HÜKÜM: Yukarıda açıklanan nedenlerle;
1-Davanın kısmen kabulü ile 8.707.239,40 TL asıl alacak yönünden davalının Bakırköy …… İcra Müd. ……. esasa sayılı dosyasına yapmış olduğu itirazının iptali ile takibin bu miktar yönünden devamına, fazlaya ilişkin talebin reddine,
2-Davacının icra inkar tazminatı talebinin yasal şartları oluşmadığından reddine, (yargılamayı gerektirdiğinden)

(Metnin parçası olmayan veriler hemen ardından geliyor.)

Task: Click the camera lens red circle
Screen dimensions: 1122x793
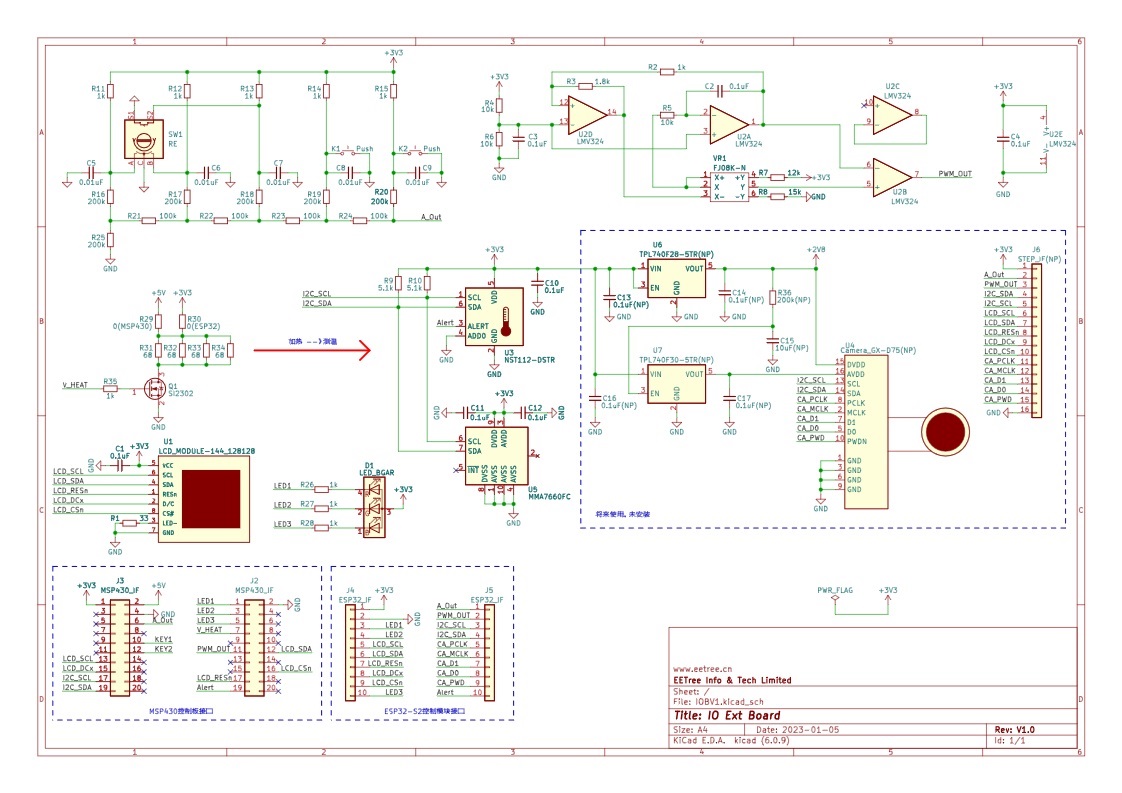Action: (x=945, y=432)
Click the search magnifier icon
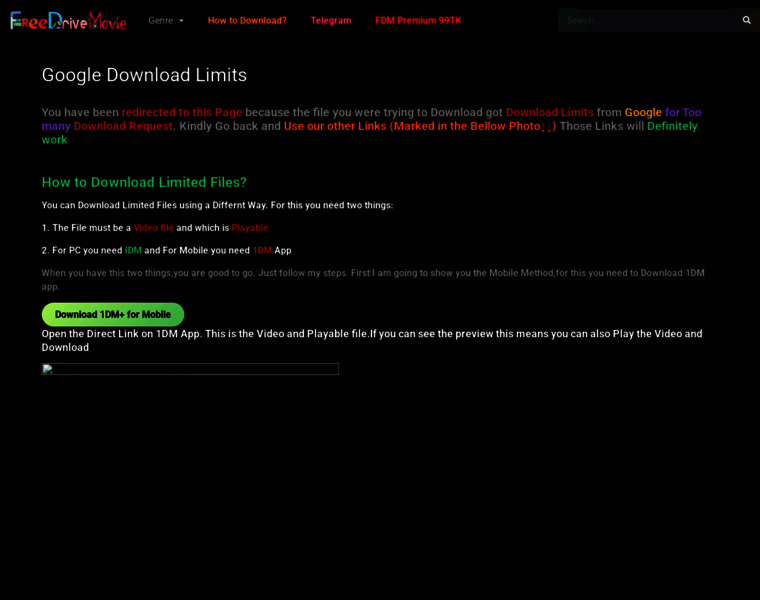This screenshot has width=760, height=600. (746, 20)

3-Harçlar Kanunu gereğince alınması gerekli 594.791,52 TL harçtan peşin alınan 266.889,29 TL harcın mahsubu ile eksik 327.902,23 TL harcın davalıdan tahsili ile hazineye irad kaydına,
4-Davacı tarafından yapılan 10.248,50 TL yargılama giderinden davanın red ve kabul edilen kısımları dikkate alınarak takdiren 4.021,51 TL. yargılama gideri ile. 266.930,39 TL. toplam harç masrafı ki toplam 270.951,90 TL.yargılama giderinin davalıdan tahsili ile davacı tarafa ödenmesine, bakiye yargılama giderinin davacı üzerinde bırakılmasına,
5-HMK’nun 333. maddesi uyarınca yatırılan avanstan kullanılmayan gider avansının (iş bu kararın tebliğ gideri avanstan karşılanmak ve bu gider mahsup edilmek kaydıyla) kararın kesinleşmesinden sonra resen davacıya iadesine,

6-Davacı kendisini vekille temsil ettirdiğinden Yürürlükteki Avukatlık Asgari Ücret Tarifesi uyarınca hesap edilen 175.697,39 TL avukatlık ücretinin davalıdan tahsili ile davacıya ödenmesine,
7-Davalı tarafından yapılan yargılama gideri bulunmadığından bu konuda karar verilmesine yer olmadığına,

8-Davalı kendisini vekille temsil ettirdiğinden Yürürlükteki Avukatlık Asgari Ücret Tarifesi uyarınca hesap edilen 223.459,07 TL avukatlık ücretinin davacıdan tahsili ile davalıya ödenmesine, artan gider avansının karar kesinleştiğinde resen davalıya iadesine,
Dair karar, gerekçeli kararın tebliğinden itibaren 2 haftalık süre içerisinde HMK’nun 342.maddesi gereğince dilekçe ile mahkememize veya başka bir yer mahkemesine İstinaf kanun yolu harcı, tebliğ giderleri dahil olmak üzere tüm giderler ödenerek istinaf yolu açık olmak üzere taraf vekillerinin yüzüne karşı oy birliği ile verilen karar açıkça okunup usulen anlatıldı.